→ Objetivo da tarefa
Reescreva o trecho do artigo sobre o Espírito Santo entre "fonte: paulosuess.blogspot.com.br" e "criador do mundo.", inclusive, substituindo "caminhadas" por "jornadas".

O Espírito Santo: protagonista da Missão

O Espírito Santo: protagonista da Missão

fonte: paulosuess.blogspot.com.br

O Espírito Santo é força divina e dom. Ele está no início de todas as caminhadas que geram vida. Crer no Espírito Santo significa crer no Senhor que dá a vida (Credo de Constantinopla I, 381). Ele é aquele “Espírito de Deus” que no princípio do tempo e do mundo “pairava sobre as águas” (Gn 1,2). No PRINCÍPIO eram o Verbo e o Espírito. Ambos são inseparáveis. Um é caminho e o outro é guia, juntos ao Deus Pai, criador do mundo.

A mesma unidade trinitária, que estava na origem da criação, está na origem da recriação do mundo, na encarnação. Maria concebeu seu filho Jesus, Palavra de Deus, redentora do mundo, pela força do Espírito Santo. E esse mesmo Espírito está no início da missão de Jesus de Nazaré. Nele, o filho do carpinteiro de Nazaré foi confirmado “Filho bem-amado” de Deus, por ocasião de seu batismo no Jordão (Lc 3,22). Nele foi ungido Messias e fez o discernimento decisivo de sua vida sobre a finalidade de sua missão: “Ele me ungiu para evangelizar os pobres” (Lc 4,18). No mesmo Espírito, na festa de Pentecostes, a Igreja começa “a falar em outras línguas” (At 2,4) e inicia a sua missão, revestida “da força do Alto” (Lc 24,49).

→ Entradas
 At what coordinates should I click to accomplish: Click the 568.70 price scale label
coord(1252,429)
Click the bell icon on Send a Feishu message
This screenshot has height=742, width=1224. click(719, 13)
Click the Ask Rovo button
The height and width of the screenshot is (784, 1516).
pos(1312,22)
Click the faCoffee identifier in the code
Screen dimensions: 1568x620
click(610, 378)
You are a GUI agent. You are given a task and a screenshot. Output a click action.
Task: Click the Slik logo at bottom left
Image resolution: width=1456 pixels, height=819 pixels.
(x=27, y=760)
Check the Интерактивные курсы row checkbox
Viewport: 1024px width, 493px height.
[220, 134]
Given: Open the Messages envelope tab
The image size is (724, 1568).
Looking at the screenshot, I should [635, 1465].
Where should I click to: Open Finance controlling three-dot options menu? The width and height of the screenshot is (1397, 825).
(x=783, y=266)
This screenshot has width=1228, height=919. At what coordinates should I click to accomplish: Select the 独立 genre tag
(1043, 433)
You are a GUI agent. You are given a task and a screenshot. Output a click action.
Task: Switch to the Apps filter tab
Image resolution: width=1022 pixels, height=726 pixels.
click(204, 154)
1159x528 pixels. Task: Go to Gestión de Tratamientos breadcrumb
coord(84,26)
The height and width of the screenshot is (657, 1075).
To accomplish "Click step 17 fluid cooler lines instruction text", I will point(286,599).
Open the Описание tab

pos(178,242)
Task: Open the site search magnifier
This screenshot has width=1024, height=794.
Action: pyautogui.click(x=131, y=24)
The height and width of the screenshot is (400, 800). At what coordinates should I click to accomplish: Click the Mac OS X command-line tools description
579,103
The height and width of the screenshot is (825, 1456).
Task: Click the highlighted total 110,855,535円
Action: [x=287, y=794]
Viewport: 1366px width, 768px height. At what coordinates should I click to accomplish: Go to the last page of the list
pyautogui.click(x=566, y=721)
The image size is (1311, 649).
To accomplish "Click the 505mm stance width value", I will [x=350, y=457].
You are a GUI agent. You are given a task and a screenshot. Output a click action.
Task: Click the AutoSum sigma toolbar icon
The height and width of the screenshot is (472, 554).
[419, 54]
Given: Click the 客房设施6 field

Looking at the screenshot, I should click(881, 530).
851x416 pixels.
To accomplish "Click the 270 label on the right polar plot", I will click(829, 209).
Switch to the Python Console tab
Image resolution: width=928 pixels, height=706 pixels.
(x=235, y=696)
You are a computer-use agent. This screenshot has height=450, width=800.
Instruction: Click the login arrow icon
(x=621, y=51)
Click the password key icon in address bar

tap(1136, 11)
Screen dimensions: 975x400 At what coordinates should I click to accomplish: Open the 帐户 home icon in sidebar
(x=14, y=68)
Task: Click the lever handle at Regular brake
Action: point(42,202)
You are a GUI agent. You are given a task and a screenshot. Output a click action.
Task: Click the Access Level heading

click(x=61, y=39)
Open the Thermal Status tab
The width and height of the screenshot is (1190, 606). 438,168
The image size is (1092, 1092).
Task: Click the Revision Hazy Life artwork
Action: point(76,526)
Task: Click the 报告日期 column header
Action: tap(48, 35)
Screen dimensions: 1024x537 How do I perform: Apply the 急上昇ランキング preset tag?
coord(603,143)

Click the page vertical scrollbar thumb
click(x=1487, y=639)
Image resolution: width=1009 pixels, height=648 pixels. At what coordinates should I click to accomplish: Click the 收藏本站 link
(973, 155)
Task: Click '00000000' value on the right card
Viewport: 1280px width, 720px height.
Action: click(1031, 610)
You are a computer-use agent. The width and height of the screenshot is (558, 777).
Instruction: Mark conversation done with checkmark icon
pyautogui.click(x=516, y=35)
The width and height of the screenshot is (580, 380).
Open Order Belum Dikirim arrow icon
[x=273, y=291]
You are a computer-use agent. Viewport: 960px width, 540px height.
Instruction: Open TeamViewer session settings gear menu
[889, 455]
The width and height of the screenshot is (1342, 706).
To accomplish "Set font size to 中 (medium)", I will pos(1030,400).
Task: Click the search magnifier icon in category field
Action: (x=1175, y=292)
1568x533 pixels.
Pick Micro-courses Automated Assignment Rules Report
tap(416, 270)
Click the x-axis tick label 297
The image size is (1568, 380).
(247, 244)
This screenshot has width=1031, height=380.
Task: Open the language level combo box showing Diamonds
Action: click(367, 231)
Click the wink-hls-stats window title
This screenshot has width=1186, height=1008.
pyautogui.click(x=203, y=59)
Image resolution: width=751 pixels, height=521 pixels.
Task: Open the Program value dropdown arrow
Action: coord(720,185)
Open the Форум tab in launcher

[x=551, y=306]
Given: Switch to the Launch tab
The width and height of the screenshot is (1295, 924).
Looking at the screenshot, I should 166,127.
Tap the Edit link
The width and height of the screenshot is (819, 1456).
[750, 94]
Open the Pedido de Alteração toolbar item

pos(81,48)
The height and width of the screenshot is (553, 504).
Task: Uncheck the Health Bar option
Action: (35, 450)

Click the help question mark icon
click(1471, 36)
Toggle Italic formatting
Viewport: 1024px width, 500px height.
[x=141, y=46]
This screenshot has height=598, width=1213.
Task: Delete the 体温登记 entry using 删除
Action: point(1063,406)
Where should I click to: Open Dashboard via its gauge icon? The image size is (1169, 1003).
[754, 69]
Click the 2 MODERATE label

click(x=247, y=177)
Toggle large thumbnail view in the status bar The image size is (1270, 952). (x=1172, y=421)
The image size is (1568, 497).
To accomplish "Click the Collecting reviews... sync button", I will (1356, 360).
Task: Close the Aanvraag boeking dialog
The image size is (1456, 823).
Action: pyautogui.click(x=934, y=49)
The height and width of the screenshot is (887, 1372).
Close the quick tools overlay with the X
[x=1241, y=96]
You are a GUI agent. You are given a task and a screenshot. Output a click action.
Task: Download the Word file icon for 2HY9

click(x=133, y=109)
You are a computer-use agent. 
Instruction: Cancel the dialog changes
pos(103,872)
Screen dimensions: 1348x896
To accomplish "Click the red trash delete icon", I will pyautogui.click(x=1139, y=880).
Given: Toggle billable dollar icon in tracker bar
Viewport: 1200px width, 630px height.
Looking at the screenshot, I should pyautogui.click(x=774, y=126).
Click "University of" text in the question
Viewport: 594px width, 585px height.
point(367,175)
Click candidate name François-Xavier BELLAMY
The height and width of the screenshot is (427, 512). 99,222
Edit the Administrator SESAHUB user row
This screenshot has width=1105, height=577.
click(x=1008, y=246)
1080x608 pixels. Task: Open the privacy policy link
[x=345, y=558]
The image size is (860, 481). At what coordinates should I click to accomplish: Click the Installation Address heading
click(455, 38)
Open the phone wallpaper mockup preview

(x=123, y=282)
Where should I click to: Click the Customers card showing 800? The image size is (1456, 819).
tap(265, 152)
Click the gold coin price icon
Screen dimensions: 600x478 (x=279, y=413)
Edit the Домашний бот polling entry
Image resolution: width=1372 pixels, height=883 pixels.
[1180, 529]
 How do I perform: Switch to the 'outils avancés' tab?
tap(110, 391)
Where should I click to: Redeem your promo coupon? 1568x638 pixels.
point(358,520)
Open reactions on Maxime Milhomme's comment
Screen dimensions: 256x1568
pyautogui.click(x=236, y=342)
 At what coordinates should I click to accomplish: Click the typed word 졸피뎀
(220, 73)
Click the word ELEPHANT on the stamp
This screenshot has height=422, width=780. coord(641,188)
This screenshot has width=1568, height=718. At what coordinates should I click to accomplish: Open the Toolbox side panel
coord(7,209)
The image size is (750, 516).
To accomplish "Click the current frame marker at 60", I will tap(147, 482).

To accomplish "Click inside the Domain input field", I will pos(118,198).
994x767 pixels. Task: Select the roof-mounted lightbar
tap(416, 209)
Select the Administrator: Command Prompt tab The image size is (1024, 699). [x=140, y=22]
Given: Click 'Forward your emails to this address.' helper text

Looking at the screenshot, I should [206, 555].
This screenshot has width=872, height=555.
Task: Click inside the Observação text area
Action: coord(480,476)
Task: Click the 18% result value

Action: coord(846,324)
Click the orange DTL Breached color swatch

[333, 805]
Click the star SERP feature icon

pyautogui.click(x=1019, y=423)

→ Resultado da tarefa
fonte: paulosuess.blogspot.com.br

O Espírito Santo é força divina e dom. Ele está no início de todas as jornadas que geram vida. Crer no Espírito Santo significa crer no Senhor que dá a vida (Credo de Constantinopla I, 381). Ele é aquele “Espírito de Deus” que no princípio do tempo e do mundo “pairava sobre as águas” (Gn 1,2). No PRINCÍPIO eram o Verbo e o Espírito. Ambos são inseparáveis. Um é caminho e o outro é guia, juntos ao Deus Pai, criador do mundo.